En esas actuaciones, que incluyeron la localización de un fardo de 29 kilos en la playa de Horcas Coloradas, se evitó la distribución de aproximadamente 142.000 dosis de droga en el mercado ilícito y se detuvo al menos a una persona por tráfico de drogas.

Menores recogiendo las bolas de
Menores recogiendo las bolas de hachís en el lado español de la frontera (Guardia Civil)

Además, la Guardia Civil continúa desplegando controles fiscales en el puerto de Melilla, donde recientemente interceptó un vehículo con más de 23 kilos de hachís ocultos, evitando la salida de la sustancia con destino a la Península y la distribución de unas 92.700 dosis.

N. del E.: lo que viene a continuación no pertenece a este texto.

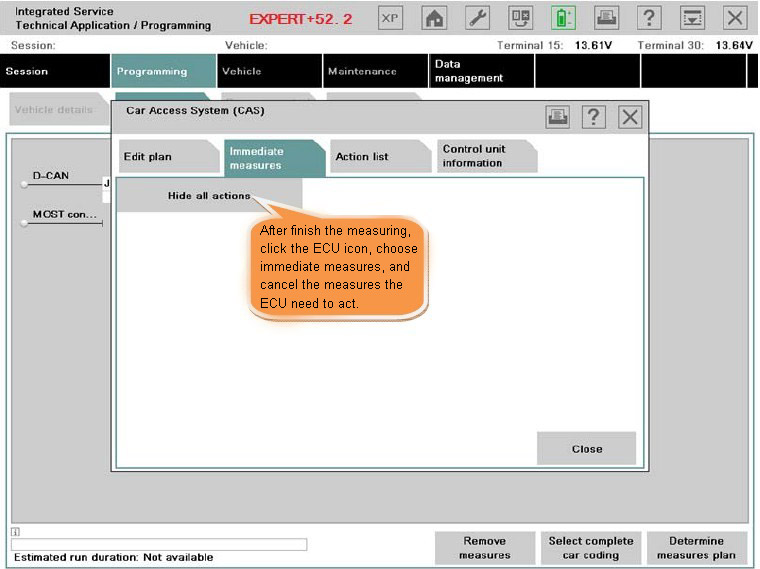This screenshot has width=760, height=569.
Task: Switch to the Edit plan tab
Action: tap(165, 157)
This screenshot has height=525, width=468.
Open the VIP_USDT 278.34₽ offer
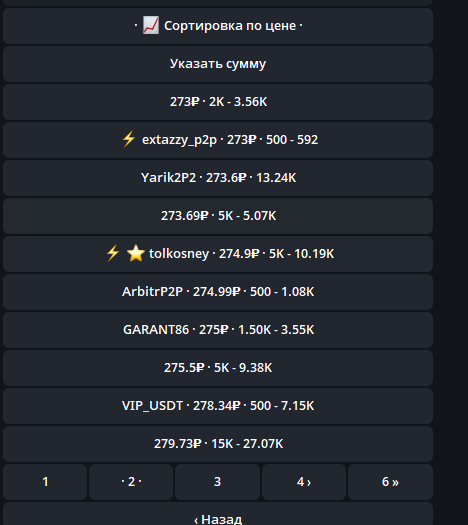(218, 406)
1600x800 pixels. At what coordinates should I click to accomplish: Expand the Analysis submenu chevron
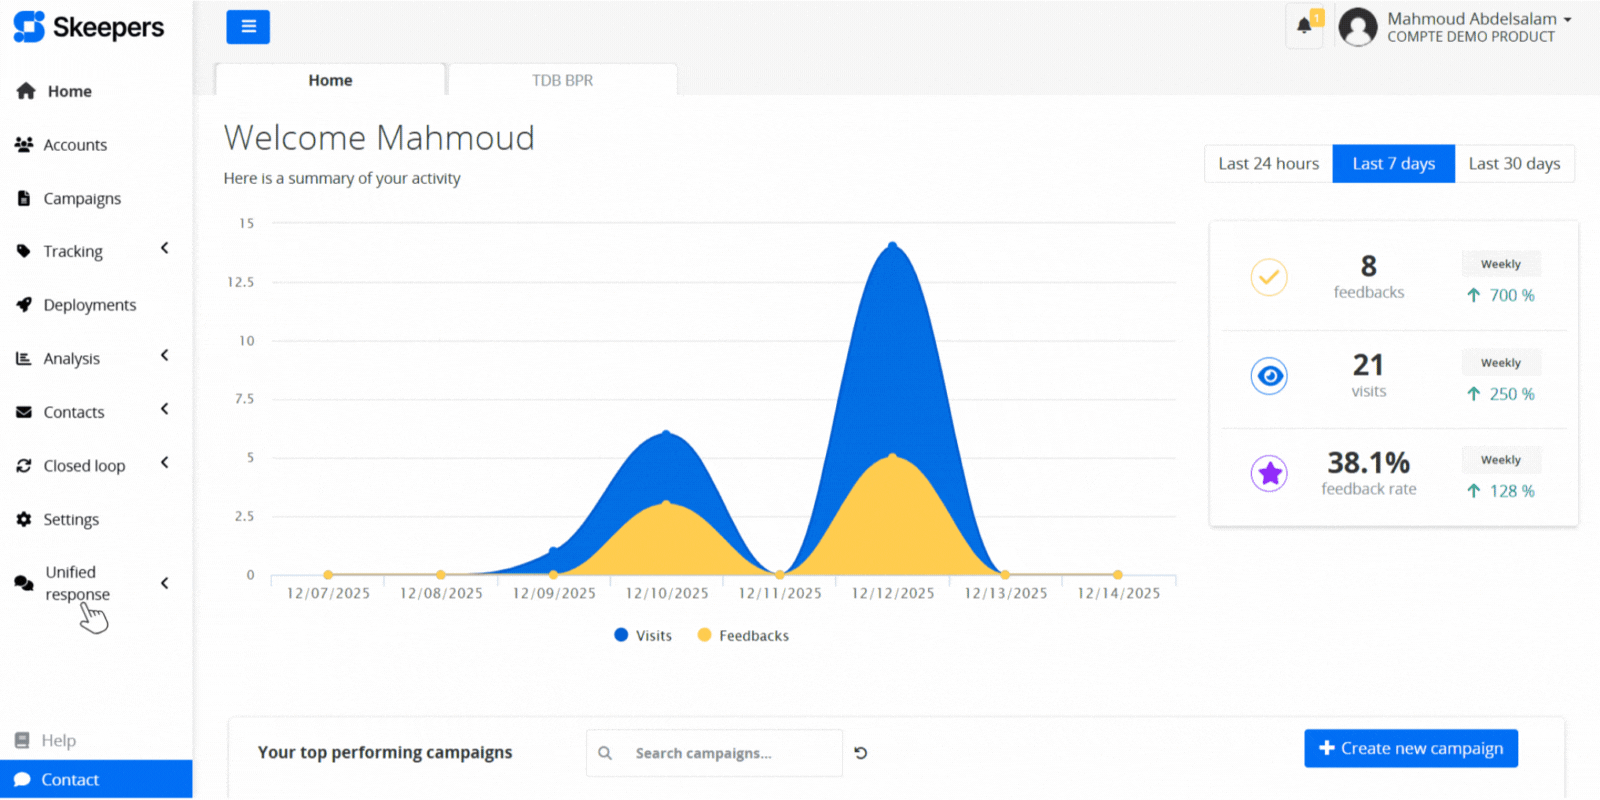pos(165,355)
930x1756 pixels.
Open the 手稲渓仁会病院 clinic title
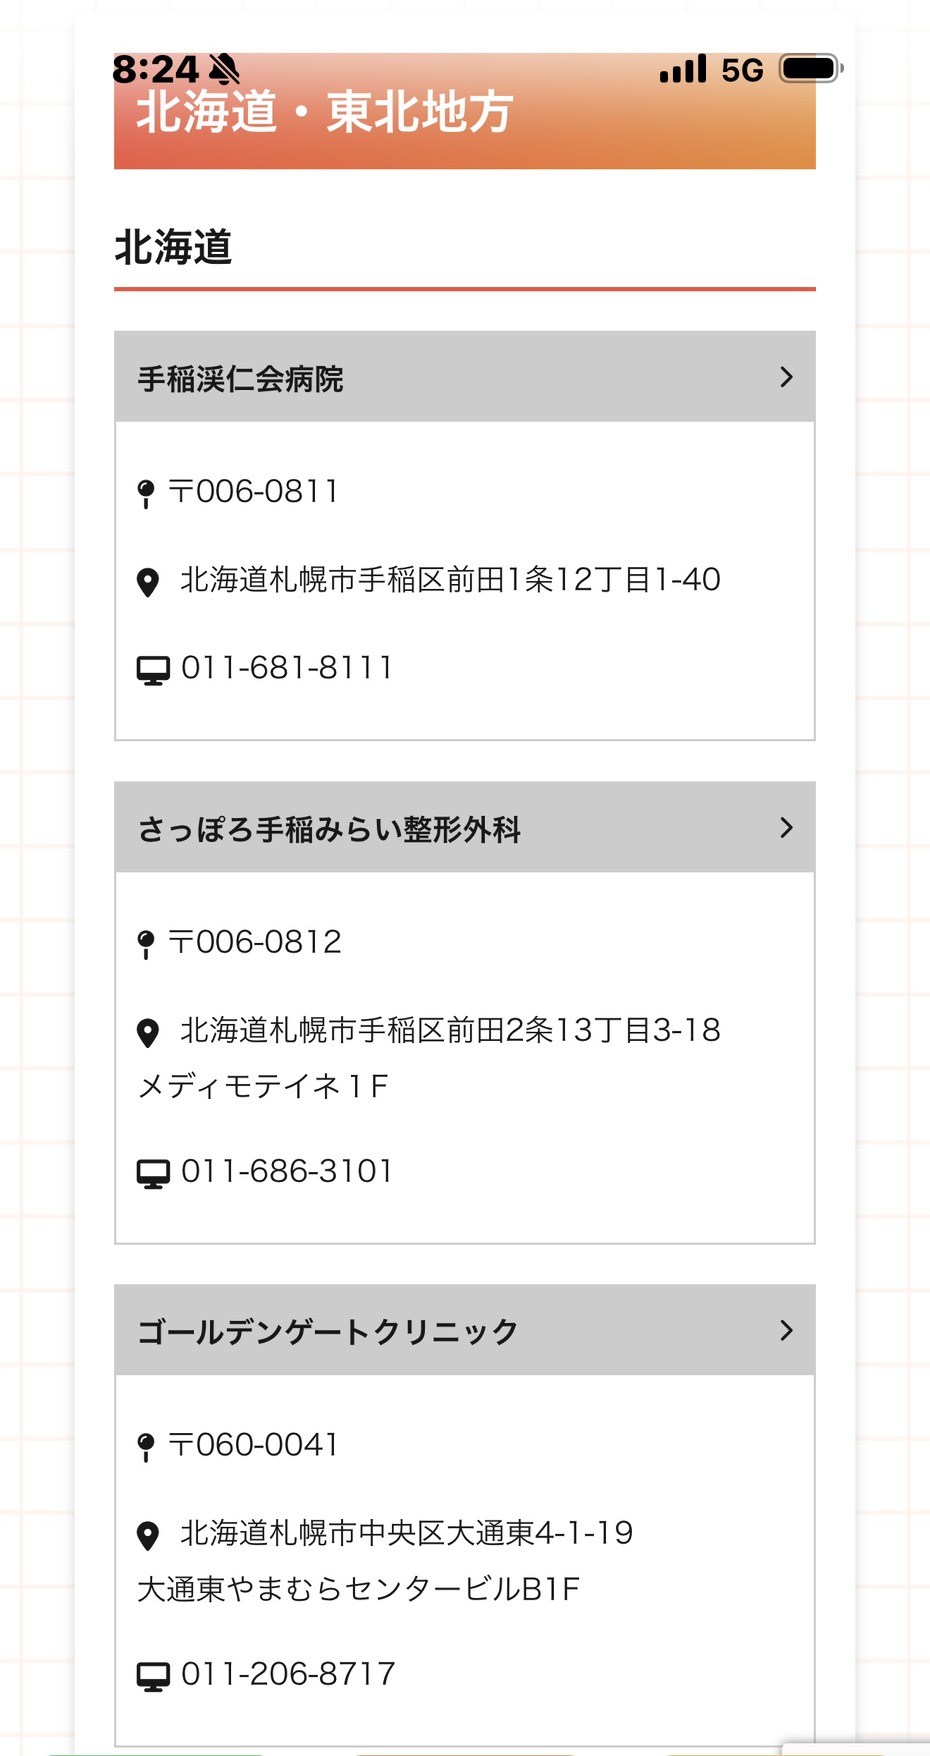coord(241,379)
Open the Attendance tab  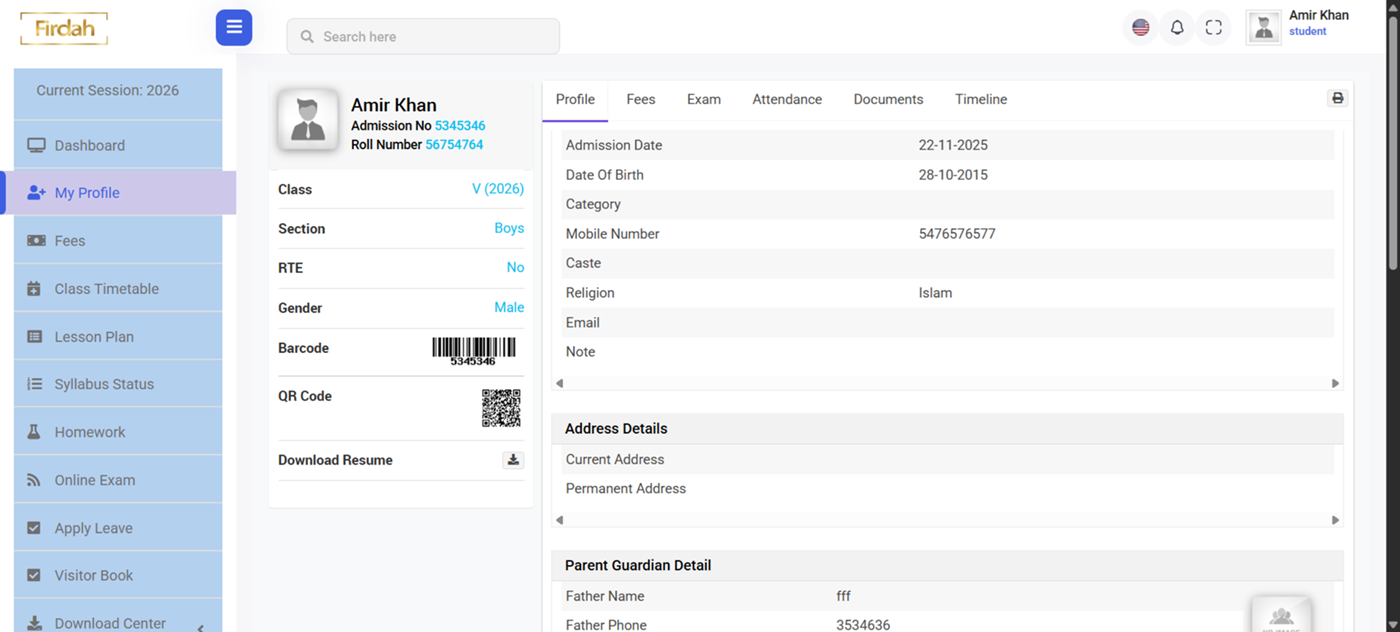pos(787,99)
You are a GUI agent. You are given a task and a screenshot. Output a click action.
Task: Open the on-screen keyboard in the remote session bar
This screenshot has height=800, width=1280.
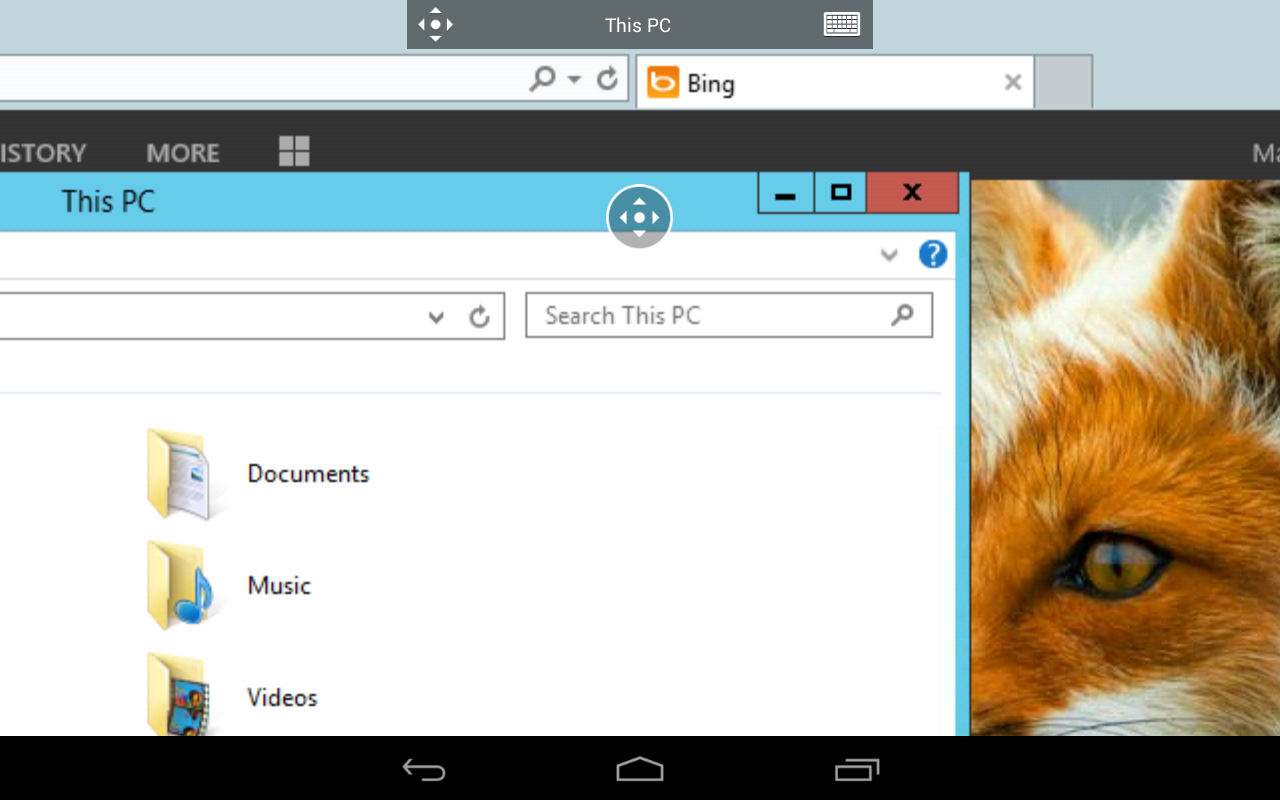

Sin embargo, la intensificación de los controles y operaciones policiales en Melilla por parte de la Guardia Civil no se limita únicamente a los lanzamientos sobre la valla fronteriza. En octubre de 2025, en una de las mayores incautaciones de droga procedente de la ciudad autónoma en los últimos años, el Servicio de Vigilancia Aduanera de la Agencia Tributaria y la Guardia Civil interceptaron más de 3,2 toneladas de hachís ocultas entre cartones prensados destinados al reciclaje con origen en el puerto de Melilla y con destino a la Península Ibérica.

La operación, conocida como “Operación Sarcina”, terminó con la detención de dos personas y evitó la llegada al mercado ilícito de una cantidad de droga con un valor estimado de unos 20 millones de euros.